The reorganization reduces administrative costs and trims the number of academic departments.
California University of Pennsylvania has announced a transformative change in its academic organization – a realignment that will streamline academic operations, provide greater consistency to the student experience, expand teaching opportunities for permanent faculty, and make a significant contribution to Cal U’s long-term financial sustainability.
Dr. Bruce Barnhart, provost and senior vice president for Academic Affairs, has informed the Cal U community that beginning June 8, the University will:
- Consolidate its three undergraduate colleges to form the College of Education and Liberal Arts, and the Eberly College of Science and Technology. Each college will be led by a dean and an assistant dean.
- Reorganize and consolidate academic departments, reducing the total from 22 to 11. Combining certain departments allows Cal U to strategically align accreditations – recognition that academic programs meet standards of excellence – and to pair academic programs and faculty that can collaborate and share qualifications.
- Realize savings in excess of $700,000 per year by reducing personnel costs and related expenses. This ongoing cost reduction is an essential component of Cal U’s plan to assure its future by achieving financial sustainability within two years, as required by Pennsylvania’s State System of Higher Education.
The new College of Education and Liberal Arts will consist of the departments of Education, Health and Human Service Professions, Humanities, Letters, and Social Sciences. The federally funded TRIO program is housed in this College as well.

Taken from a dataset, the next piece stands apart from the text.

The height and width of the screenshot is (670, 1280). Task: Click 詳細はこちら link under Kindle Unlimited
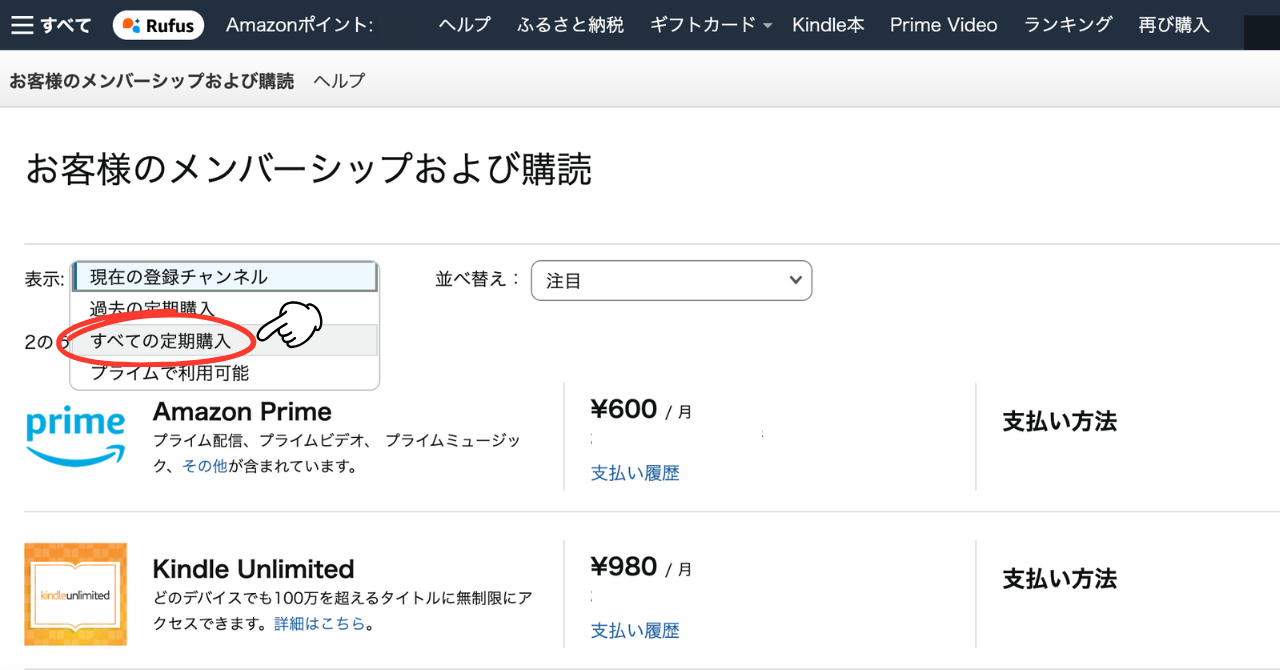tap(319, 624)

The Eberly College of Science and Technology will house the departments of Biology, Geology and Environmental Sciences; Business, Economics and Enterprise Sciences; Computer Science, Information Systems and Engineering Technology; Exercise Science and Sport Studies; Mathematics and Physical Sciences; and Nursing and Health Sciences.
The School of Graduate Studies and Research will remain unchanged.
“Our University is resilient and determined to succeed, even in challenging times,” Barnhart said.
“This academic realignment demonstrates Cal U’s strength, adaptability and commitment. I sincerely thank all those who contributed to this plan, and I call on our Cal U community to implement these changes with optimism and resolve.
“Together, we are securing a stronger, brighter future for Cal U.”
Led by Barnhart and undergraduate deans Dr. Brenda Fredette and Dr. Kristen Majocha, the reorganization plan was developed in consultation with faculty and union leaders, as well as University administrators.
It allows Cal U to remain a comprehensive, multi-faceted University – a benefit to students – while streamlining administrative operations and reducing personnel costs.
The reorganization will not affect students’ progress toward graduation, Barnhart assured. Some academic programs will be housed within a different college or academic department, but course content and quality, program accreditation and graduation requirements will not be affected.
Students will benefit because more courses will be taught by permanent faculty instead of temporary instructors, he added.
As a State System university, Cal U is required to create a plan for achieving financial sustainability within two years. Reorganization contributes to that plan by reducing costs without affecting the quality of academic programs, Barnhart emphasized.
“Throughout its history, California University has embraced change in order to thrive,” he said.
“I credit deans Fredette and Majocha for their innovative thinking. The retirement of Dr. Kevin Koury, the longtime dean of the College of Education and Human Services, made this an ideal moment to reimagine our University’s academic structure.
“This new model is a long-term solution that achieves significant savings while prioritizing what matters most – our Cal U students and their academic experience.”